Il faudra du temps pour que ce domaine de la « déraison » se vide et laisse la folie toute seule, « objectivée », mais pour autant « l'asile des fous de Tuke et Pinel n'est qu'un rééquilibrage des formes de conscience de l'âge classique ». C'est pourquoi Foucault va observer précisément tout le long de ce livre, les opérations de ces différentes formes de conscience : critique, pratique, énonciative et analytique. Les problèmes soumis à la conscience sont toujours les mêmes : la peur, de devenir fou ou d'être assailli par les fous, la responsabilité, notamment dans les affaires criminelles, l'assistance et le traitement médical.

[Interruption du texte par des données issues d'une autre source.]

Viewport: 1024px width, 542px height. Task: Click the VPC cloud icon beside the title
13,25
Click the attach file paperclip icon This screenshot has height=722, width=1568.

L'analyse est abondamment nourrie de témoignages d'époque et d'extraits d'oeuvres littéraires. Ce sont autant d'invitations à explorer plus loin : l'Eloge de la folie (Erasme au XVIème siècle), Don Quichotte (Cervantes, XVIIème), le Neveu de Rameau (Diderot, XVIIIème), les oeuvres de Sade (XVIIIème), etc..
Antonin Artaud et Nietzsche jouent un rôle bizarre dans ce livre, leur nom est répété de nombreuses fois sans commentaire ou presque, comme un leitmotiv. Mais on devine le problème.
« Quel est donc ce pouvoir qui pétrifie ceux qui l'ont une fois regardé en face, et qui condamne à la folie tous ceux qui ont tenté l'épreuve de la déraison ? »
Je reste perplexe devant cette étrange fascination pour « la ruse et le triomphe de la folie » et devant un tel scepticisme envers le pouvoir humain de compassion et de solidarité.